Items from a dataset:
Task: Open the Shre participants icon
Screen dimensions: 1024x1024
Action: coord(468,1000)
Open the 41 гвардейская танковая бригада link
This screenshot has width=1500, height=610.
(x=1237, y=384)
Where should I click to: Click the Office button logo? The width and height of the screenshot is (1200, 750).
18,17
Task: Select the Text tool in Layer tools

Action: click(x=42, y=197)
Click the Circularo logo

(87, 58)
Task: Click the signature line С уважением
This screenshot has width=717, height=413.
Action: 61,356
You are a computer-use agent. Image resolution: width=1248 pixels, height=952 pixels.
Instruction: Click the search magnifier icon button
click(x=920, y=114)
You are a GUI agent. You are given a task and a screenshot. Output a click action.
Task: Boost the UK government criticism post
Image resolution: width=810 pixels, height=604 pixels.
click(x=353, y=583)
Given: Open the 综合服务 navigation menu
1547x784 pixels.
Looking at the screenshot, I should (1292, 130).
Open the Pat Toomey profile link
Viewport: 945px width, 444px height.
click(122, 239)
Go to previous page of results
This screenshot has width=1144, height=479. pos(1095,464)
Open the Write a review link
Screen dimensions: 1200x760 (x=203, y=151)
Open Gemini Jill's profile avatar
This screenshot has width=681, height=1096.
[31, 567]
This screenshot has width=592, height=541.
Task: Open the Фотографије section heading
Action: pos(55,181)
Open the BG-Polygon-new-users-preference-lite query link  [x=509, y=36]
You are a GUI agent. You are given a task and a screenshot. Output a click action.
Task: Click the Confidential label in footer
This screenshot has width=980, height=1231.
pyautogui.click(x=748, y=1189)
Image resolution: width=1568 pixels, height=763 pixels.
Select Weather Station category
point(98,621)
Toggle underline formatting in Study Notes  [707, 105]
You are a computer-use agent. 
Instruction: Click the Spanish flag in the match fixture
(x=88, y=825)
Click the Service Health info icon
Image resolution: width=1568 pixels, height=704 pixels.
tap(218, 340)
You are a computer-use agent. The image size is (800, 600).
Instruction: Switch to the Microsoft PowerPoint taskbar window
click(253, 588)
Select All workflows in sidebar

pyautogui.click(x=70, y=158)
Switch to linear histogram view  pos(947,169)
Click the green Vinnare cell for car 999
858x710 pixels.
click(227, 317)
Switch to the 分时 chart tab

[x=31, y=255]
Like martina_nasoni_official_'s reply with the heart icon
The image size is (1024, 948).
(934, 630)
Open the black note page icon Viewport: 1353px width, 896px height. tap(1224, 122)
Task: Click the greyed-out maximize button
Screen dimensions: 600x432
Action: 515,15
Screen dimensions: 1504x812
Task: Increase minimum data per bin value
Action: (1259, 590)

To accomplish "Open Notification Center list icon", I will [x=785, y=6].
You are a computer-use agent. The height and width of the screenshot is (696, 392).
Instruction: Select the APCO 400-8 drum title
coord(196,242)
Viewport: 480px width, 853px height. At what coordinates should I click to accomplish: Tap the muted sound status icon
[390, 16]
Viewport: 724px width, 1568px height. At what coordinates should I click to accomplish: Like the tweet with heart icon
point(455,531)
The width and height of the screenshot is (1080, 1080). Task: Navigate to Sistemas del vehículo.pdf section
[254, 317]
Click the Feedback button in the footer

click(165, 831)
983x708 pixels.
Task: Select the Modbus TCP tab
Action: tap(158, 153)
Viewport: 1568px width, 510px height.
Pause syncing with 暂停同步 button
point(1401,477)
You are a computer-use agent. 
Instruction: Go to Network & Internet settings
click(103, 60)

**Description of the task:** Copy out the entries. Change nothing.

**Your response:**
Task: Open the Shre participants icon
Screen dimensions: 1024x1024
Action: coord(468,1000)
Open the 41 гвардейская танковая бригада link
This screenshot has width=1500, height=610.
(x=1237, y=384)
Where should I click to: Click the Office button logo? The width and height of the screenshot is (1200, 750).
18,17
Task: Select the Text tool in Layer tools

Action: click(x=42, y=197)
Click the Circularo logo

(87, 58)
Task: Click the signature line С уважением
This screenshot has width=717, height=413.
Action: 61,356
You are a computer-use agent. Image resolution: width=1248 pixels, height=952 pixels.
Instruction: Click the search magnifier icon button
click(x=920, y=114)
You are a GUI agent. You are given a task and a screenshot. Output a click action.
Task: Boost the UK government criticism post
Image resolution: width=810 pixels, height=604 pixels.
click(x=353, y=583)
Given: Open the 综合服务 navigation menu
1547x784 pixels.
Looking at the screenshot, I should (1292, 130).
Open the Pat Toomey profile link
Viewport: 945px width, 444px height.
click(122, 239)
Go to previous page of results
This screenshot has width=1144, height=479. pos(1095,464)
Open the Write a review link
Screen dimensions: 1200x760 (x=203, y=151)
Open Gemini Jill's profile avatar
This screenshot has width=681, height=1096.
[31, 567]
This screenshot has width=592, height=541.
Task: Open the Фотографије section heading
Action: pos(55,181)
Open the BG-Polygon-new-users-preference-lite query link  [x=509, y=36]
You are a GUI agent. You are given a task and a screenshot. Output a click action.
Task: Click the Confidential label in footer
This screenshot has width=980, height=1231.
pyautogui.click(x=748, y=1189)
Image resolution: width=1568 pixels, height=763 pixels.
Select Weather Station category
point(98,621)
Toggle underline formatting in Study Notes  [707, 105]
You are a computer-use agent. 
Instruction: Click the Spanish flag in the match fixture
(x=88, y=825)
Click the Service Health info icon
Image resolution: width=1568 pixels, height=704 pixels.
tap(218, 340)
You are a computer-use agent. The image size is (800, 600).
Instruction: Switch to the Microsoft PowerPoint taskbar window
click(253, 588)
Select All workflows in sidebar

pyautogui.click(x=70, y=158)
Switch to linear histogram view  pos(947,169)
Click the green Vinnare cell for car 999
858x710 pixels.
click(227, 317)
Switch to the 分时 chart tab

[x=31, y=255]
Like martina_nasoni_official_'s reply with the heart icon
The image size is (1024, 948).
(934, 630)
Open the black note page icon Viewport: 1353px width, 896px height. tap(1224, 122)
Task: Click the greyed-out maximize button
Screen dimensions: 600x432
Action: 515,15
Screen dimensions: 1504x812
Task: Increase minimum data per bin value
Action: (1259, 590)

To accomplish "Open Notification Center list icon", I will [x=785, y=6].
You are a computer-use agent. The height and width of the screenshot is (696, 392).
Instruction: Select the APCO 400-8 drum title
coord(196,242)
Viewport: 480px width, 853px height. At what coordinates should I click to accomplish: Tap the muted sound status icon
[390, 16]
Viewport: 724px width, 1568px height. At what coordinates should I click to accomplish: Like the tweet with heart icon
point(455,531)
The width and height of the screenshot is (1080, 1080). Task: Navigate to Sistemas del vehículo.pdf section
[254, 317]
Click the Feedback button in the footer

click(165, 831)
983x708 pixels.
Task: Select the Modbus TCP tab
Action: tap(158, 153)
Viewport: 1568px width, 510px height.
Pause syncing with 暂停同步 button
point(1401,477)
You are a computer-use agent. 
Instruction: Go to Network & Internet settings
click(103, 60)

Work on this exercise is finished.